What role should healthcare finance leaders play in advancing this effort? How should they view it?

Nelson

This pandemic has finance leaders looking at huge pressures on the bottom line — taking care of staff, workforce development, all those pressures right now. And people just have limited bandwidth to do much else. At this point, they might be thinking, “How can we justify thinking through this again?”

But it’s important to remember that most hospitals, health systems, physician practices and even health plans actually have been working on this for a long time. They’ve been investing in these things, but there hasn’t been a coordinated effort among all of them to work together. Hospitals may be doing it in a silo, for instance, or they might be saying, “I think that’s a health plan problem  —  of course, it’s important to do that, but it’s really not our issue.”

But that doesn’t mean people haven’t been working on it.

The point is, this is not an issue for our health finance leaders alone to tackle. What’s really needed is sharing knowledge and collaborating  —  working with physician leaders and nurse leaders; working with pharmacists; working with dieticians; working with IT staff to collect the data, analyze and disseminate; working with health plan leaders to talk about benefit, design and investments in community. And then it’s also working with local public health agencies and other community agencies.

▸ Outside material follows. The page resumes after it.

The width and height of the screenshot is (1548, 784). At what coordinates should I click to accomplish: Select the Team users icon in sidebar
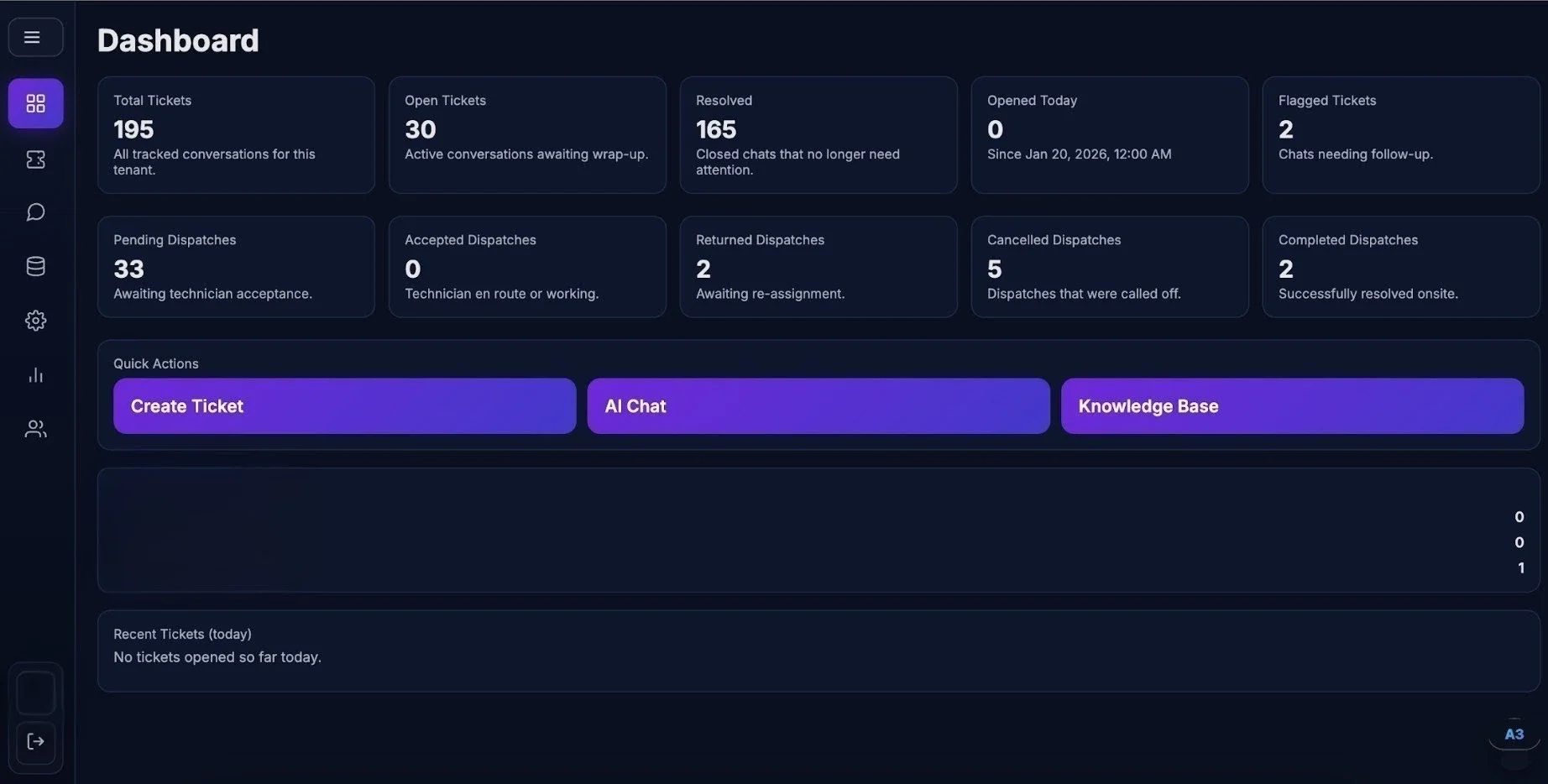[35, 428]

It’s really more about saying, “Hey, we got into healthcare as health finance leaders not just because of finance  — we also got into health, and we have a mission focus, and that’s the important part of it that sometimes we don’t get to focus on as much. This is an initiative that helps you get involved with your heart by not just focusing always on the finance piece, but also getting into that collaboration and mission focus that can provide a lot of personal fulfillment.

Q

If there’s one piece advice you might have for healthcare finance leaders, what would it be?

Nelson

As finance leaders, we are too often the brakes in a project — we’re the ones who are put in a position to have to say no. We hardly ever get to be the accelerator — the one who is the investor who puts our foot on the gas. So this is an opportunity for finance leaders to take a leadership role and make some investments in improving the nation’s overall health. That’s why all of us are in this field. It’s to make people better once they’re unwell, but even before that, it’s our mission-based focus to improve the health of the population. And the focus on cost effectiveness of health gives us a great opportunity to do that and collaborate with our peers in other parts of the industry.

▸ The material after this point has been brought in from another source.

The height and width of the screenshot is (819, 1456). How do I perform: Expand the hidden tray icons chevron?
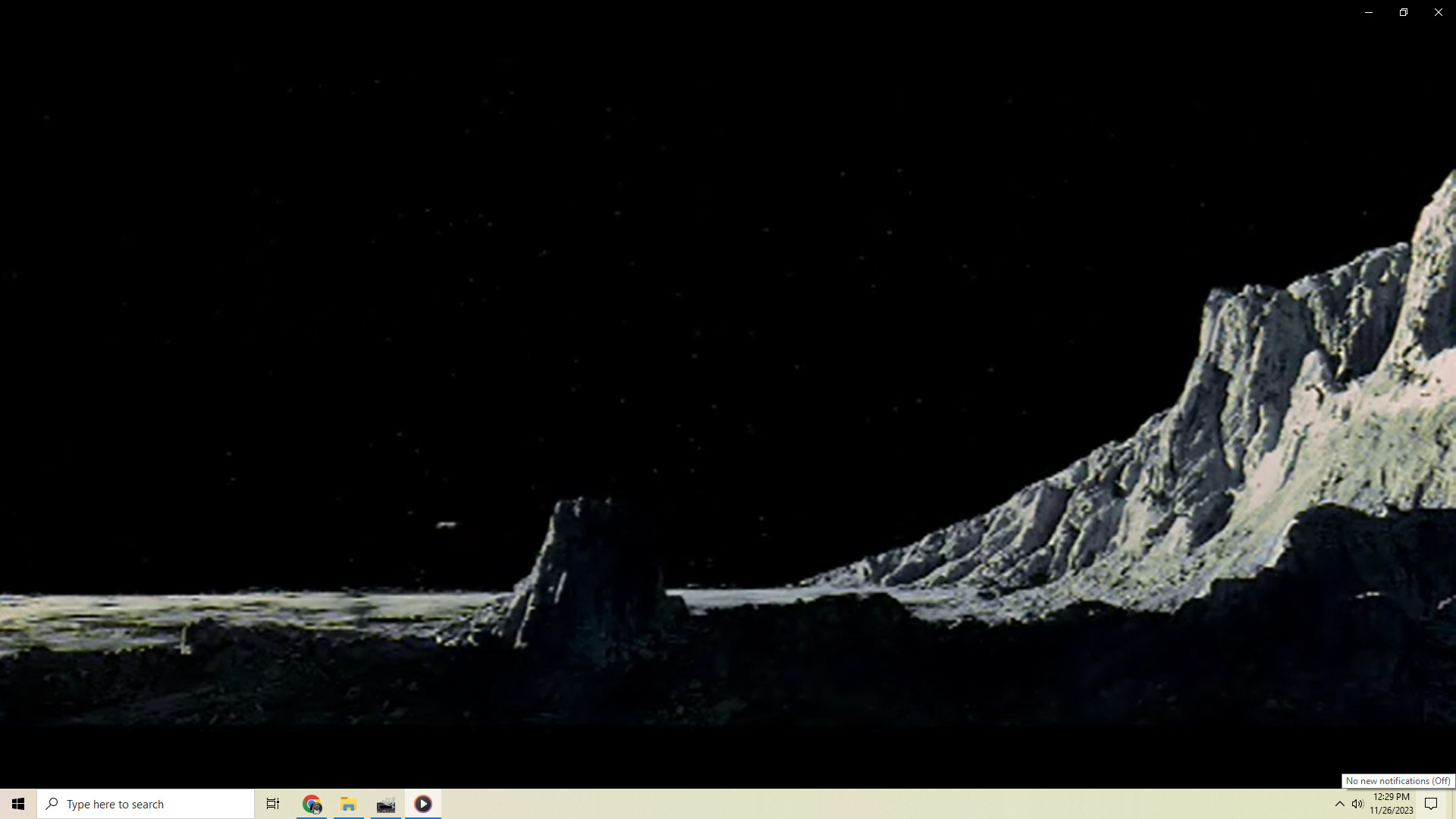[x=1339, y=804]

As long as we have a system focused primarily on care, there will continue to be pressure on healthcare finance people to focus only on lowering costs, because the payments related to the care our organizations are delivering will continue to be ratcheted down. And that’s because the costs are unsustainable. The opportunity for us as healthcare finance leaders is to lead a shift in thinking to invest in earlier actions, to not let the overall costs of care, which contribute to higher and higher costs of health, get even more out of control than they are right now.


Cost effectiveness of health and value-based payment: Are they the same or different?

Value-based care and cost effectiveness of care are related, and indeed the focus on the former is a component of the focus on the latter, says Todd Nelson, HFMA’s director of professional practice and partner relationships.

“Value-based payment is a component of cost-effectiveness of health because it is focused on how you pay to incentivize value, which is based on quality metrics, patient experience, metrics and cost,” Nelson said. But it’s the care component of it — it’s not the health component, where the focus is on improving the healthiness of your community and avoiding or preventing episodes of care. Think of it this way: If you don’t see patients come into the hospital for care, and you’re under the value-based payment model, you don’t receive payment. But it still incentivizes patients to come in to get the care they need, and that’s important. And you won’t promote  health in a population cost effectively if patients aren’t getting care when they need it. So value-based payment has a role to play.”